I. Background introduction

Hello, I’m Pipi. For different data we use different capture methods, pictures, video, audio, text, are different, because the website picture material is too much, so today we use multi-threaded way to collect a station 4K HD wallpaper.

Second, page analysis

Target Website:

http://www.bizhi88.com/3840x2160/
Copy the code

As shown in the figure, there are 278 pages. Here we climb the first 100 pages of wallpaper images and save them locally.

Parsing the page

As is shown in the picture, the picture of the fish is in a big box.

Then each page div tag inside the wallpaper image data of various information :1. Links; 2. Name; Here is the parsing of xpath;

imgLink = each.xpath("./a[1]/img/@data-original")[0]
name = each.xpath("./a[1]/img/@alt")[0]
Copy the code

One caveat:

The image label has SRC attribute and data-original attribute, both of which correspond to the URL address of the image. We generally use the latter, because data-original-src is a custom attribute, the actual address of the image, while the SRC attribute will not be fully displayed until the page is fully loaded, otherwise the corresponding address will not be obtained.

Three, grab ideas

As mentioned above, we can’t write a for loop to download images one by one, so we have to use multithreading or multi-process, and then throw so much data queue to the thread pool or process pool to process; In Python, multiprocessing Pool, multiprocessing. Dummy is a very useful process Pool.

  • Dummy module: dummy module is multithreaded;
  • Multiprocessing module: Multiprocessing is a multi-process;

Dummy API is common to both the multiprocessing module and the multiprocessing module. The code switch is more flexible;

Page URL rules:

'http://www.bizhi88.com/s/470/1.html' # # the first page to 'http://www.bizhi88.com/s/470/2.html' on page 2 'http://www.bizhi88.com/s/470/3.html' on page # 3Copy the code

Build the url:

page = 'http://www.bizhi88.com/s/470/{}.html'.format(i)
Copy the code

So we customize two functions: one for crawling and parsing the page, one for downloading the data, turn on the thread pool, use the for loop to build a 13-page URL, store it in the list as a URL queue, **pool.map()**

def map(self, fn, *iterables, timeout=None, chunksize=1): Returns an iterator equivalent to map(fn, iter); / / pool.
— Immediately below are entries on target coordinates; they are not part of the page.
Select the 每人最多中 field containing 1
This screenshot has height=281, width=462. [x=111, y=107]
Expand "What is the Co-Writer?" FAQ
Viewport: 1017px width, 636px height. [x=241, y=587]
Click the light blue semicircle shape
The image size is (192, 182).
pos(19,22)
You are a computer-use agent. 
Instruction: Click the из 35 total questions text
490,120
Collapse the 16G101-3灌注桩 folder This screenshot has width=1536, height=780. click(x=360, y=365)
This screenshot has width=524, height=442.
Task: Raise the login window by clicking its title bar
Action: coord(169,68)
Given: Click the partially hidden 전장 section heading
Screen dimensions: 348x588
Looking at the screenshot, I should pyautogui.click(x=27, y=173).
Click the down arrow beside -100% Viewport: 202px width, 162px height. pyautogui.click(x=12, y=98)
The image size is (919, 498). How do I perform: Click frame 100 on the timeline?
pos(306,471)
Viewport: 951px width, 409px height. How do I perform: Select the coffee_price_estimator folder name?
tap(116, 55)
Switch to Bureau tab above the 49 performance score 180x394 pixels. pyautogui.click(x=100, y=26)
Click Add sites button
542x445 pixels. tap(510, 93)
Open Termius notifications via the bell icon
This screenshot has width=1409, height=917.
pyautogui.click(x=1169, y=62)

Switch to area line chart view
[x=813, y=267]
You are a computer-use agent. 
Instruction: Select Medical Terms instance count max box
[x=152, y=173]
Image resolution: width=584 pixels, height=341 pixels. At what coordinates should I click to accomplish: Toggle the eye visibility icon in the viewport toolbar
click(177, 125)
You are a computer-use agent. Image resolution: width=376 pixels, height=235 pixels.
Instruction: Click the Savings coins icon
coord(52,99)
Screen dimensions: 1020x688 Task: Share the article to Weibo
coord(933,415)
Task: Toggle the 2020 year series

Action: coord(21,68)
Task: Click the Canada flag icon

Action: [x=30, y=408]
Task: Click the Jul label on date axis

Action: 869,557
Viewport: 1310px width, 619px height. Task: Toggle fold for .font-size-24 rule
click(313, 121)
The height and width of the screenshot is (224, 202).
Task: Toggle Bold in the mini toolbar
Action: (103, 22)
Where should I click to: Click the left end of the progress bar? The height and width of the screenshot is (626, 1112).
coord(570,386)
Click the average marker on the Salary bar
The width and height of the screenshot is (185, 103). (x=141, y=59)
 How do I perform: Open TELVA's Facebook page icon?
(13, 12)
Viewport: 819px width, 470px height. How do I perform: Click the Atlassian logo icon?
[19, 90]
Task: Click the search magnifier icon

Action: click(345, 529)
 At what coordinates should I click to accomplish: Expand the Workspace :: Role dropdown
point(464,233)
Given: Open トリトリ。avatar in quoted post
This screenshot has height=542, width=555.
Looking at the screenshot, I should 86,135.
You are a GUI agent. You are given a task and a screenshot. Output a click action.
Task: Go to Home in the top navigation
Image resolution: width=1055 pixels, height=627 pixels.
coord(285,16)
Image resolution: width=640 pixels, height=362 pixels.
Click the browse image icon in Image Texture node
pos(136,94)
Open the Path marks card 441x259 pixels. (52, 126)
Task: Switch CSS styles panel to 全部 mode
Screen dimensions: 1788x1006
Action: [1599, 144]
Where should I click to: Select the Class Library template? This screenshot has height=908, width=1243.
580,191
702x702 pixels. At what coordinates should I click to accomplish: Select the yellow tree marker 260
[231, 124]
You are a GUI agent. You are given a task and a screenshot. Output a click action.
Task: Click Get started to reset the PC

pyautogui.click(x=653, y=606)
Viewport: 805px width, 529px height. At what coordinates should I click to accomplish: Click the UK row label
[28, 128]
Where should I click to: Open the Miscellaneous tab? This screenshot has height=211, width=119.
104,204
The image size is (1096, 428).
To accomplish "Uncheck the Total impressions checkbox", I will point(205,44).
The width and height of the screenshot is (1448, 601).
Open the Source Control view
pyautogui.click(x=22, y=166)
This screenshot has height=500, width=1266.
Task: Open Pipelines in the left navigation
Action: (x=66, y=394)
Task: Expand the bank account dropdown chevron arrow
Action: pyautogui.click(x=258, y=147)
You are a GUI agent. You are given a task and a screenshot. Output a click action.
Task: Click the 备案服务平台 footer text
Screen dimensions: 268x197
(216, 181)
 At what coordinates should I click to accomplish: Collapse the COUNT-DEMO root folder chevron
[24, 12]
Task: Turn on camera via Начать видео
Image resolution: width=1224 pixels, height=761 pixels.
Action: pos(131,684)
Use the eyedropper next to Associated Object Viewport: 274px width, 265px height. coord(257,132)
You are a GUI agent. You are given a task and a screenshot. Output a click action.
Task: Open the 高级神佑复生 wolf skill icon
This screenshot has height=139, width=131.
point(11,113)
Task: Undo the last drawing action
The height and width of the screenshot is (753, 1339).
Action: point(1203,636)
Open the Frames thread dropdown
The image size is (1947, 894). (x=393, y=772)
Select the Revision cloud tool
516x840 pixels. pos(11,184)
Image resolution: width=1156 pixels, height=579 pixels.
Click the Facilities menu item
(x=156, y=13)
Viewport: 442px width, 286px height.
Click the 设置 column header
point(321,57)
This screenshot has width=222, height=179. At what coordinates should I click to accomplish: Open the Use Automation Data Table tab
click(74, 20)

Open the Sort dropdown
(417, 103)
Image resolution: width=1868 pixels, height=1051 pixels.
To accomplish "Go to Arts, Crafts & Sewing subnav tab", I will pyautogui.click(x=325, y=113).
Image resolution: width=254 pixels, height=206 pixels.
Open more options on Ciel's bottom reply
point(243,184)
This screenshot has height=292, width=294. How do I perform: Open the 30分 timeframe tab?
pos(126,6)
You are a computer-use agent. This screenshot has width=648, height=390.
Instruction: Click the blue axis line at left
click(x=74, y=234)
Map (spider,page); / / pool. Page: url queueCopy the code

Function: Extract each element in the list as the parameter of the function, create a process, put into the process pool;

Parameter 1: the function to execute;

Parameter 2: iterator, passing the numbers in the iterator as arguments to the function;

Iv. Data collection

Import related third-party libraries

From LXML import etree # parse import requests # request from multiprocessing. Dummy import Pool as ThreadPool # concurrency import time # The efficiency ofCopy the code

Page data parsing

def spider(url): html = requests.get(url, headers=headers) selector = etree.HTML(html.text) contents = selector.xpath("//div[@class='flex-img auto mt']/div") item  = {} for each in contents: imgLink = each.xpath("./a[1]/img/@data-original")[0] name = each.xpath("./a[1]/img/@alt")[0] item['Link'] = imgLink item['name'] = name towrite(item)Copy the code

Download photo

def download_pic(contdict): name = contdict['name'] link = contdict['Link'] with open('img/' + name + '.jpg','wb') as f: Data = requests. Get (link) cont = data. Content. ')Copy the code

The main () function

   pool = ThreadPool(6)
    page = []
    for i in range(1, 101):
        newpage = 'http://www.bizhi88.com/s/470/{}.html'.format(i)
        page.append(newpage)
    result = pool.map(spider, page)
    pool.close()
    pool.join()
Copy the code

Description:

  1. In the main function we preferred to create six thread pools;

  2. Build 100 urls dynamically through the for loop;

  3. The map() function is used to parse and store the url in the thread pool.

  4. When the thread pool is closed, it does not close the thread pool, but changes its state to non-pluggable.

5. Program operation

If __name__ == '__main__': start = time.time() # print(end-start) #Copy the code

The results are as follows:

Of course, this is just a partial image capture, 2,000 + images in total.

Six, summarized

This time, we used multithreading to crawl the hd images of a wallpaper website. If requests were used, it would be obvious to synchronize the requests and download the data slowly. Therefore, we used multithreading to download the images, which improved the crawl efficiency.